I have the following code for getting IP information:
import requests
import json
import pandas as pd
import swifter
def get_ip(ip):
response = requests.get ("http://ip-api.com/json/" + ip.rstrip())
geo = response.json()
location = {'lat': geo.get('lat', ''),
'lon': geo.get('lon', ''),
'region': geo.get('regionName', ''),
'city': geo.get('city', ''),
'org': geo.get('org', ''),
'country': geo.get('countryCode', ''),
'query': geo.get('query', '')
}
return(location)
For applying it to an entire dataframe of IPs (df) I am using the next:
df=pd.DataFrame(['85.56.19.4','188.85.165.103','81.61.223.131'])
for lab,row in df.iterrows():
dip = get_ip(df.iloc[lab][0])
try:
ip.append(dip["query"])
private.append('no')
country.append(dip["country"])
city.append(dip["city"])
region.append(dip["region"])
organization.append(dip["org"])
latitude.append(dip["lat"])
longitude.append(dip["lon"])
except:
ip.append(df.iloc[lab][0])
private.append("yes")
However, since iterrows is very slow and I need more performance, I want to use swiftapply, which is an extension of apply function. I have used this:
def ip(x):
dip = get_ip(x)
if (dip['ip']=='private')==True:
ip.append(x)
private.append("yes")
else:
ip.append(dip["ip"])
private.append('no')
country.append(dip["country"])
city.append(dip["city"])
region.append(dip["region"])
organization.append(dip["org"])
latitude.append(dip["lat"])
longitude.append(dip["lon"])
df.swifter.apply(ip)
And I get the following error: AttributeError: ("'Series' object has no attribute 'rstrip'", 'occurred at index 0')
How could I fix it?
rstrip
is a string operation. In order to apply a string operation to a series Series
you have to first call the str
function on the series, which allows vectorized string operations to be performed on a Series
.
Specifically, in your code changing ip.rstrip()
to ip.str.rstrip()
should resolve your AttributeError
.
After digging around a little it turns out the requests.get
operation you're trying to perform cannot be vectorized within pandas
(see Using Python Requests for several URLS in a dataframe). I hacked up the following that should be a little more efficient than using iterrows
. What the following does is utilizes np.vectorize
to run the function to get information for each IP address. The location input is saved as new columns in a new DataFrame.
First, I altered your get_ip
function to return the location
dictionary, not (location)
.
Next, I created a vectorization function using np.vectorize
:
vec_func = np.vectorize(lambda url: get_ip(url))
Finally, vec_func
is applied to df
to create a new DataFrame that merges df
with the location output from vec_func
where df[0]
is the column with your URLs:
new_df = pd.concat([df, pd.DataFrame(vec_func(df[0]), columns=["response"])["response"].apply(pd.Series)], axis=1)
The code above retrieves the API response in the form of a dictionary for each row in your DataFrame then maps the dictionary to columns in the DataFrame.
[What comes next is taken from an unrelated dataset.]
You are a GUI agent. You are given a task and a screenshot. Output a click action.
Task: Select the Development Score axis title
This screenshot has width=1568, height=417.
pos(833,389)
In the end your new DataFrame would look like this:
0 lat lon region city org country query
0 85.56.19.4 37.3824 -5.9761 Andalusia Seville Orange Espana ES 85.56.19.4
1 188.85.165.103 41.6561 -0.8773 Aragon Zaragoza Vodafone Spain ES 188.85.165.103
2 81.61.223.131 40.3272 -3.7635 Madrid Leganés Vodafone Ono ES 81.61.223.131
Hopefully this resolves the InvalidSchema
error and gets you a little better performance than iterrows()
.